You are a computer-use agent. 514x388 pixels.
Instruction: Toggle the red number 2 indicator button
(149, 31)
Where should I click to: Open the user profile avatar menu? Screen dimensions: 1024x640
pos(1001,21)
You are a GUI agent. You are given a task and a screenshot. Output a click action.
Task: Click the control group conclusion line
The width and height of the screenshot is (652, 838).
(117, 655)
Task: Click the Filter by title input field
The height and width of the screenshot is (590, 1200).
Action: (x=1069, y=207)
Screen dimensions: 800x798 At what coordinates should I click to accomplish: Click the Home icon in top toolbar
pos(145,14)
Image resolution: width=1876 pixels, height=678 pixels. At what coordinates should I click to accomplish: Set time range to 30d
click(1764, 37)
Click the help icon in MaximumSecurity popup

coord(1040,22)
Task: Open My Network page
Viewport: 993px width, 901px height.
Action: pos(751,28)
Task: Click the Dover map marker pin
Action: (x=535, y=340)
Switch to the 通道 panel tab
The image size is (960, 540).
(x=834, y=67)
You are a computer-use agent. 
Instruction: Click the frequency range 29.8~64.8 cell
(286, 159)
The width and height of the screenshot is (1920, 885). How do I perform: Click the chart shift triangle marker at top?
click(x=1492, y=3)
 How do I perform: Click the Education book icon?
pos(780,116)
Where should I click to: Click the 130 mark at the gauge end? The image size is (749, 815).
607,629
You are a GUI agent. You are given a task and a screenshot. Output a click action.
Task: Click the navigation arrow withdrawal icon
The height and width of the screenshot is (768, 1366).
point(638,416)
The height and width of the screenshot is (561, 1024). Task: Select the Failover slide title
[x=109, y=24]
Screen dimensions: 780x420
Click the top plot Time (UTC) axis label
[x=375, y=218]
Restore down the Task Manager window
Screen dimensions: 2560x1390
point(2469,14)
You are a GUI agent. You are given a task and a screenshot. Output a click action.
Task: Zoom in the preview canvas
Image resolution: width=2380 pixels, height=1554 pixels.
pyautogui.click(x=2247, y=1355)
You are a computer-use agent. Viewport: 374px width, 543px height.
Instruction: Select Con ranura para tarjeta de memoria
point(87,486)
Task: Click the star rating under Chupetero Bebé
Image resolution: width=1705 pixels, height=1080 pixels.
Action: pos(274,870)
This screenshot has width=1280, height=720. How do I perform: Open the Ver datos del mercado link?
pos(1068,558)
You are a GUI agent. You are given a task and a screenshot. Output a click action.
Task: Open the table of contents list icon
========================
Copy the listing above line for line, leaving every character unchanged.

You are a computer-use agent. 514x388 pixels.
Instruction: Toggle the red number 2 indicator button
(149, 31)
Where should I click to: Open the user profile avatar menu? Screen dimensions: 1024x640
pos(1001,21)
You are a GUI agent. You are given a task and a screenshot. Output a click action.
Task: Click the control group conclusion line
The width and height of the screenshot is (652, 838).
(117, 655)
Task: Click the Filter by title input field
The height and width of the screenshot is (590, 1200).
Action: (x=1069, y=207)
Screen dimensions: 800x798 At what coordinates should I click to accomplish: Click the Home icon in top toolbar
pos(145,14)
Image resolution: width=1876 pixels, height=678 pixels. At what coordinates should I click to accomplish: Set time range to 30d
click(1764, 37)
Click the help icon in MaximumSecurity popup

coord(1040,22)
Task: Open My Network page
Viewport: 993px width, 901px height.
Action: pos(751,28)
Task: Click the Dover map marker pin
Action: (x=535, y=340)
Switch to the 通道 panel tab
The image size is (960, 540).
(x=834, y=67)
You are a computer-use agent. 
Instruction: Click the frequency range 29.8~64.8 cell
(286, 159)
The width and height of the screenshot is (1920, 885). How do I perform: Click the chart shift triangle marker at top?
click(x=1492, y=3)
 How do I perform: Click the Education book icon?
pos(780,116)
Where should I click to: Click the 130 mark at the gauge end? The image size is (749, 815).
607,629
You are a GUI agent. You are given a task and a screenshot. Output a click action.
Task: Click the navigation arrow withdrawal icon
The height and width of the screenshot is (768, 1366).
point(638,416)
The height and width of the screenshot is (561, 1024). Task: Select the Failover slide title
[x=109, y=24]
Screen dimensions: 780x420
Click the top plot Time (UTC) axis label
[x=375, y=218]
Restore down the Task Manager window
Screen dimensions: 2560x1390
point(2469,14)
You are a GUI agent. You are given a task and a screenshot. Output a click action.
Task: Zoom in the preview canvas
Image resolution: width=2380 pixels, height=1554 pixels.
pyautogui.click(x=2247, y=1355)
You are a computer-use agent. Viewport: 374px width, 543px height.
Instruction: Select Con ranura para tarjeta de memoria
point(87,486)
Task: Click the star rating under Chupetero Bebé
Image resolution: width=1705 pixels, height=1080 pixels.
Action: pos(274,870)
This screenshot has width=1280, height=720. How do I perform: Open the Ver datos del mercado link?
pos(1068,558)
You are a GUI agent. You are given a task and a screenshot. Output a click action.
Task: Open the table of contents list icon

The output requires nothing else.